DO THIS: Print the items verbatim from the line with "Locate an element" to the line with "grade is located at coordinates (703, 598).", without the pictures.

-------- INFORMATION GIVEN

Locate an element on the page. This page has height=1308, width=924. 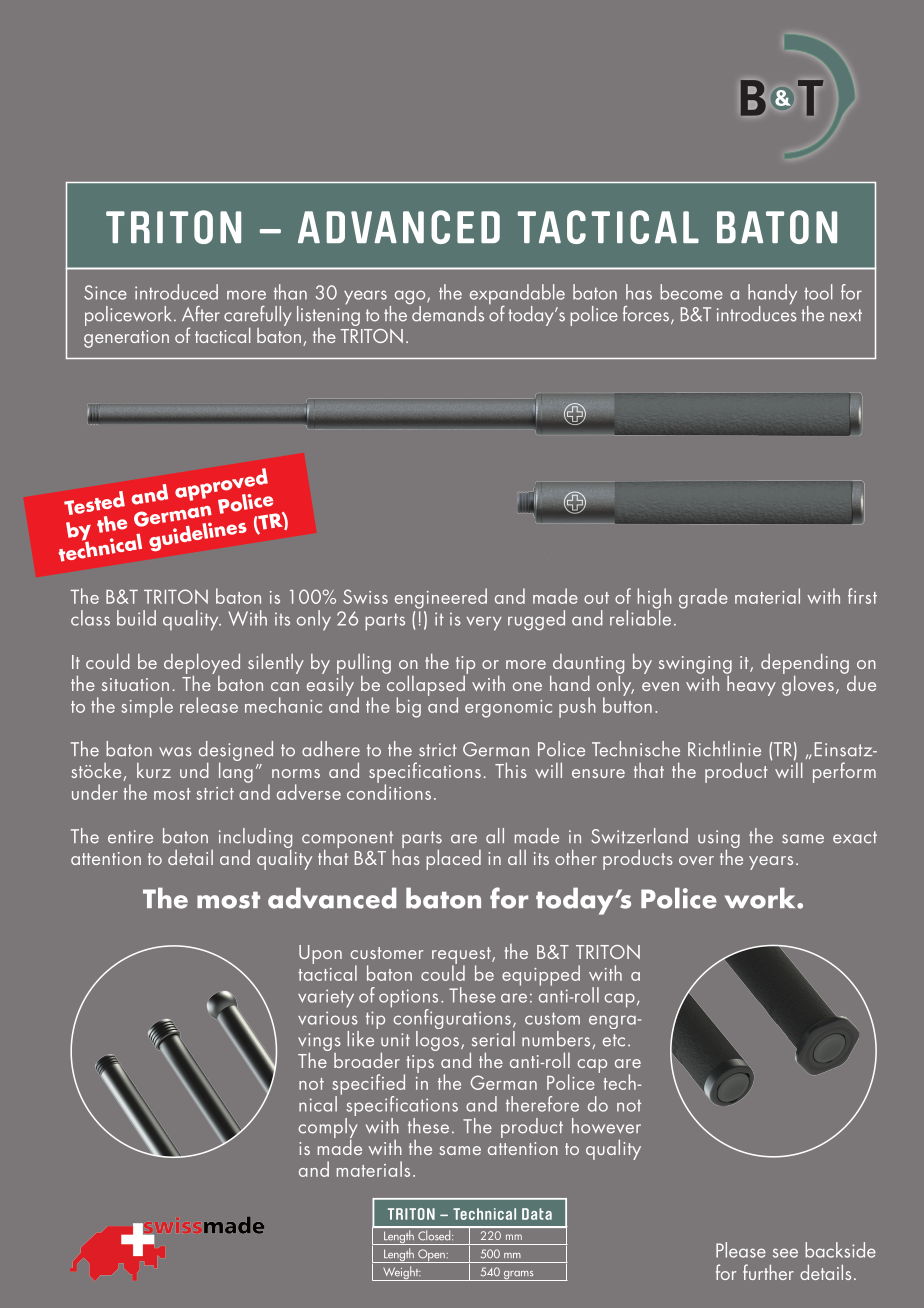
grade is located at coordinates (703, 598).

----------------
-------- INFORMATION GIVEN

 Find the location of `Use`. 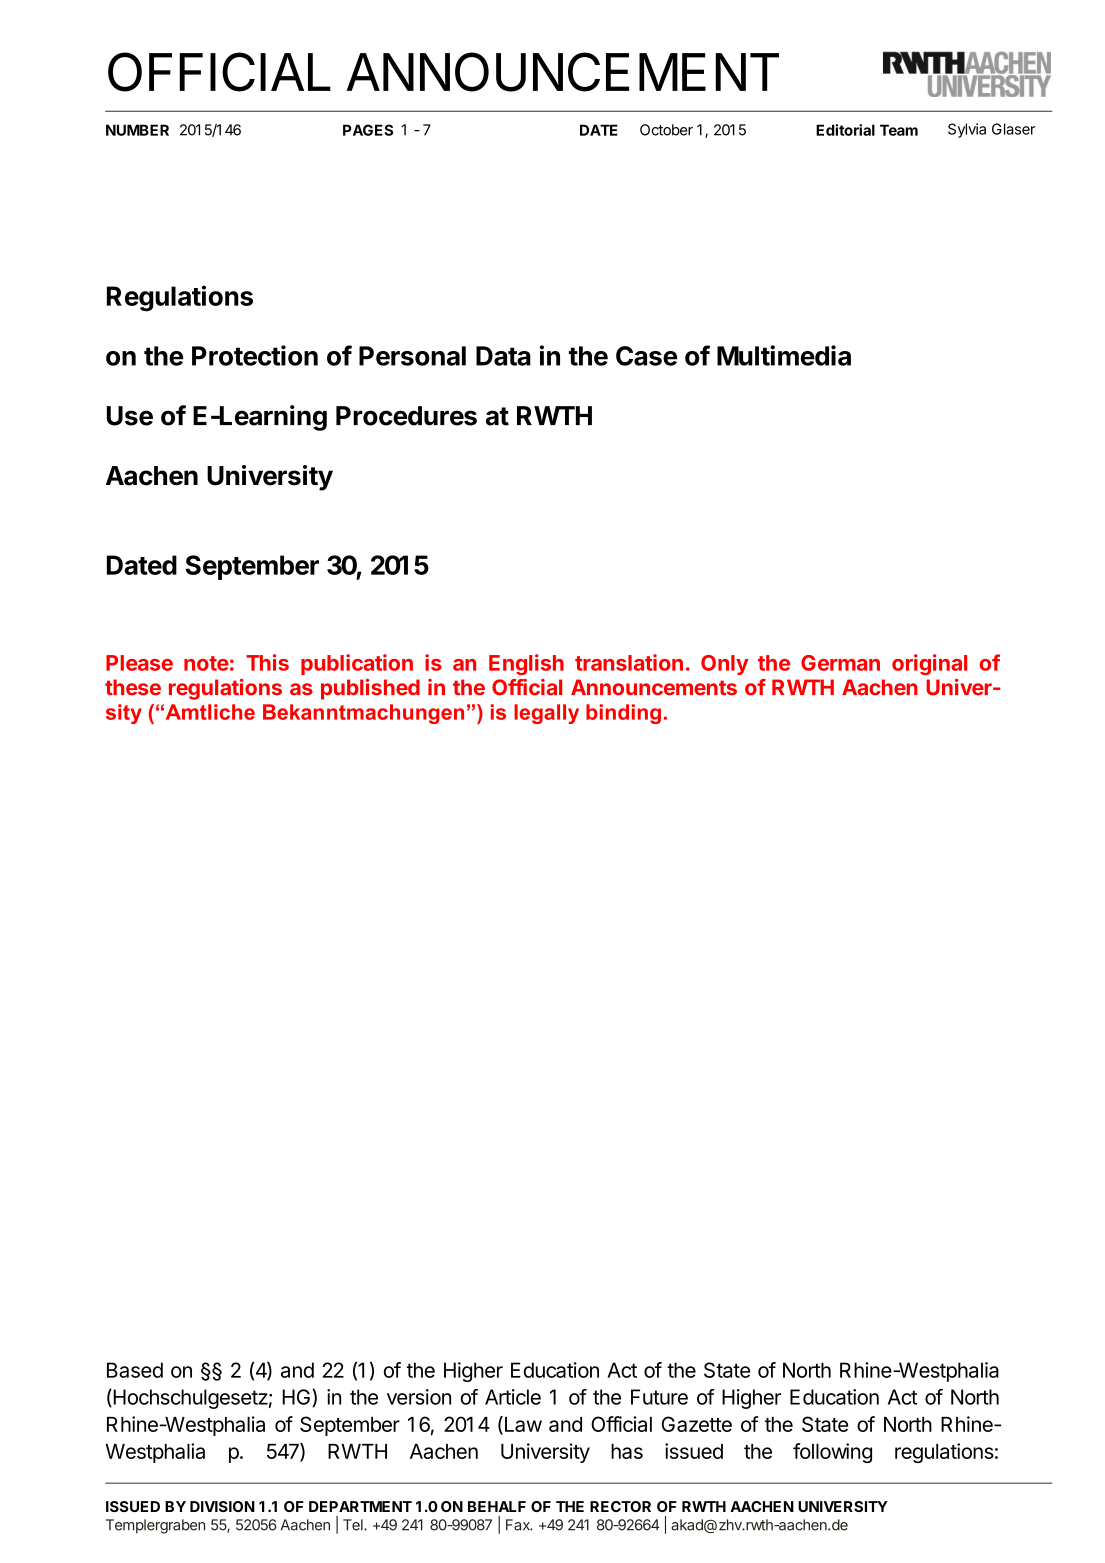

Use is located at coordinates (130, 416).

----------------
-------- INFORMATION GIVEN

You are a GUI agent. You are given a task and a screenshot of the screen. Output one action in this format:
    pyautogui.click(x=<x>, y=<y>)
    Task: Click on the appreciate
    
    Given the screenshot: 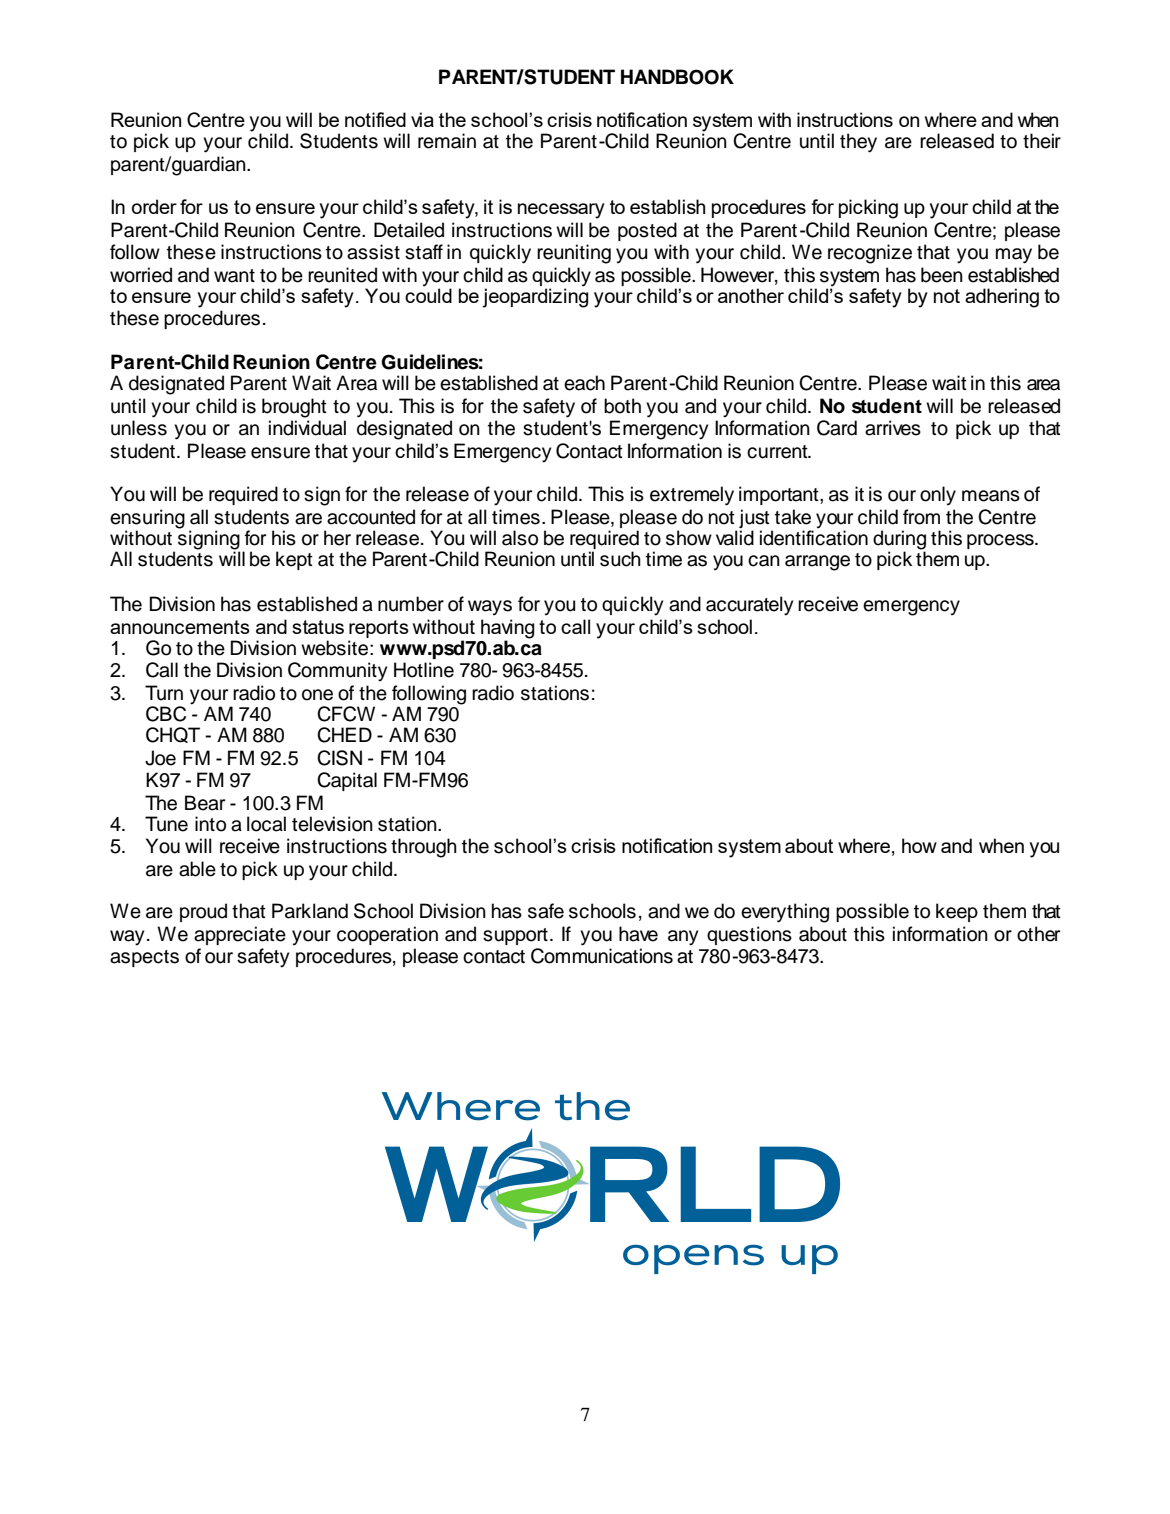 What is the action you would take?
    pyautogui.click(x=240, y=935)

----------------

ANSWER TO THE PROBLEM:
Locate an element on the page. This page has height=1308, width=924. 
grade is located at coordinates (703, 598).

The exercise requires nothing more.